1. Field of the Invention
The present invention relates to optical pumping using depolarizing filters, and more particularly, to systems and methods for optical pumping of a signal through depolarizing filters within an optical amplification system.
2. Description of the Prior Art
New markets and uses are constantly being developed to take advantage of the benefits of optical communications. However, to take advantage of these benefits, optical communications often require systems that inject optical pump signals into an optical fiber to amplify optical data signals. An example of such a system includes a Raman amplifier which amplifies a desired communications signal and prevents communications signal attenuation. In spite of these benefits, however, the cost of components in a Raman amplifier may be prohibitive.
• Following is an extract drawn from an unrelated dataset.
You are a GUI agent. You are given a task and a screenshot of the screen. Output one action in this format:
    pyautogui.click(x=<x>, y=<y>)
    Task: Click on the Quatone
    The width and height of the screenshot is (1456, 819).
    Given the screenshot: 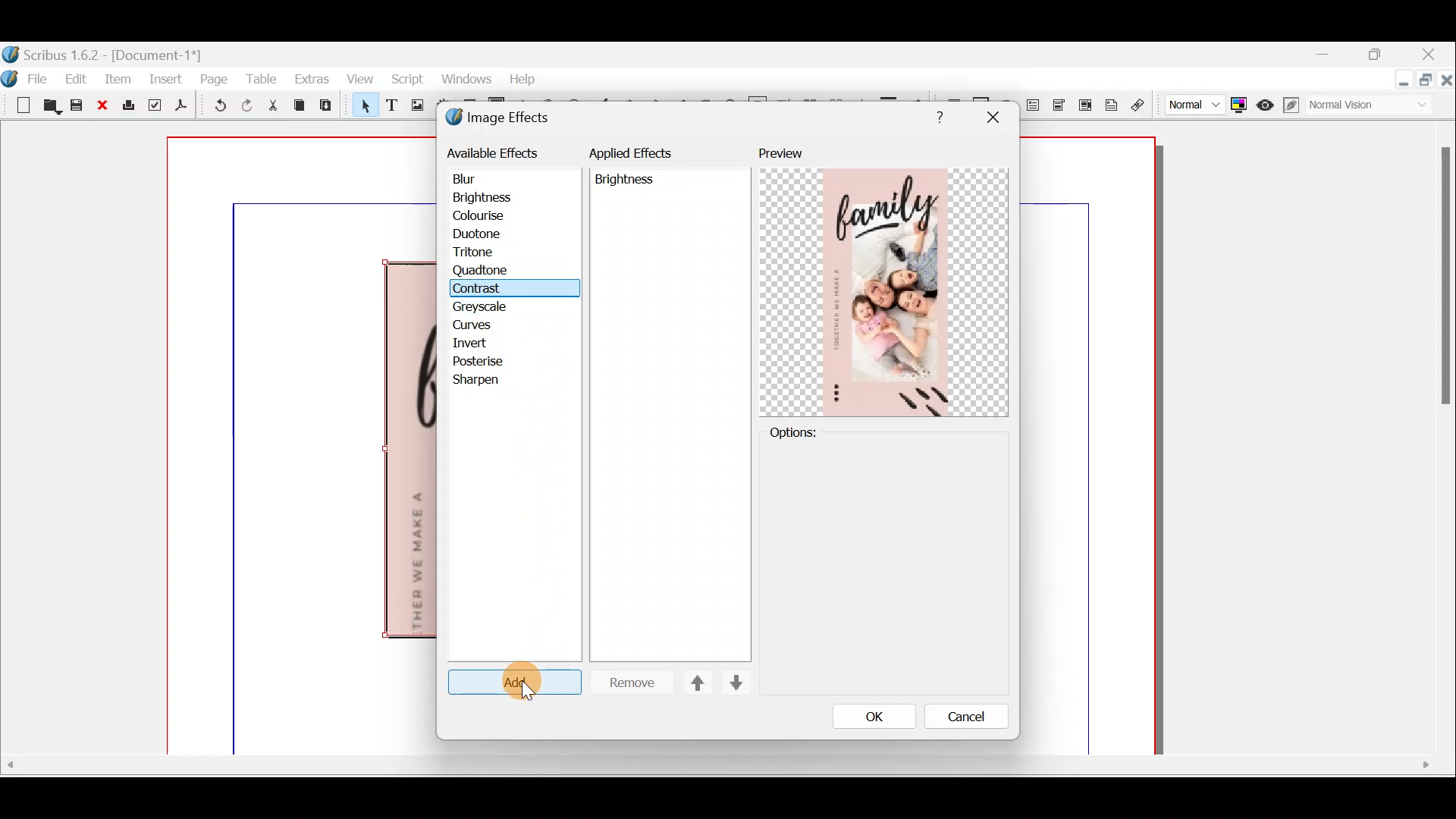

FIG. 1 is an illustration of a distributed Raman amplifier in the prior art. In FIG. 1, an optical signal path 110 receives an input optical signal. Splitter 120 splits the input optical signal. The management system 130 receives and monitors the split input optical signal. Raman pump module 160 pumps an optical pump signal. The optical pump signal is at a higher energy than the input optical signal. Multiplexer/isolator 150 receives and isolates the optical pump signal. The multiplexer/isolator 150 then multiplexes the optical pump signal with the input optical signal into the optical fiber 140 to produce Stimulated Raman Scattering. The photons of the optical pump signal scatter off the vibrating atoms of the optical fiber 140 resulting in electromagnetic stimulation (i.e. Stimulated Raman Scattering) which adds energy to, and thereby amplifying, the input optical signal.
One problem with the distributed Raman amplifier 100 is that a high energy optical pump signal at a specific wavelength must be generated to produce Stimulated Raman Scattering. Optical pump lasers are often used to generate high energy optical pump signals. Optical pump signals generated by optical pump lasers are strongly polarized.
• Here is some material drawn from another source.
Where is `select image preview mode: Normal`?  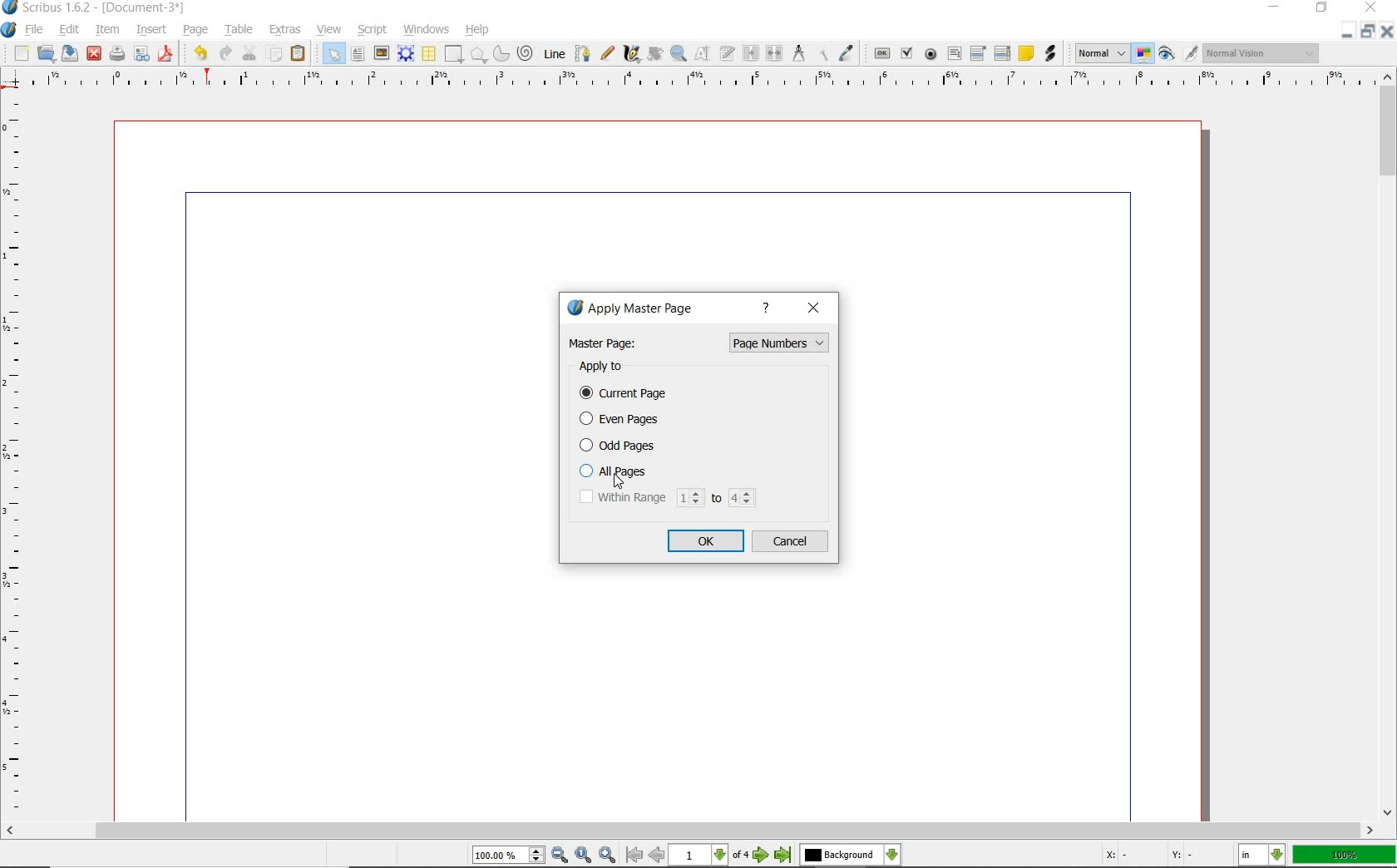 select image preview mode: Normal is located at coordinates (1100, 53).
In order to increase the needed power near a specific wavelength, two polarizations orthogonally mixed are utilized. Increasing the optical pump power at a specific wavelength allows the pump signal spectrum to be more equalized as the gain profile in amplification in not uniform. The polarizations are mixed so as to not concentrate too much power at one wavelength and polarization which might cause non-linear effects in standard-type fiber deployed widely in networks today.
One solution to this problem at specific wavelengths needing increased pump power is to generate two initial optical signals at the same wavelength but with orthogonal polarizations. The two initial optical signals are then coupled and their polarizations combined to form an optical pump signal which is then multiplexed into the optical fiber 140 with the input optical signal.
FIG. 2 is an illustration of a Raman pump module 200 in the prior art. At least two pump lasers at wavelength (1) 210 generate separate initial optical signals. Each initial optical signal has a polarization, as does every other initial optical signal of a specific wavelength. The polarization beam combiner 220 couples the initial optical signals of the same wavelength and then combines their polarizations orthogonally. A wavelength division multiplexer (WDM 230) multiplexes the initial optical signals to form an optical pump signal. WDM 230 then transmits the optical pump signal band into optical fiber 240.
In this technique, multiple optical pump lasers are required for certain wavelengths to generate the desired effect of amplification which increases cost. Further, the use of multiple optical pump lasers for each wavelength requires that the power and polarization of each optical pump laser be adjusted and balanced. The process of adjustment and balance of optical pump lasers requires costly logistical support and offers an opportunity for error. Further, additional optical pump lasers increase the chances of optical system failure due to component failure.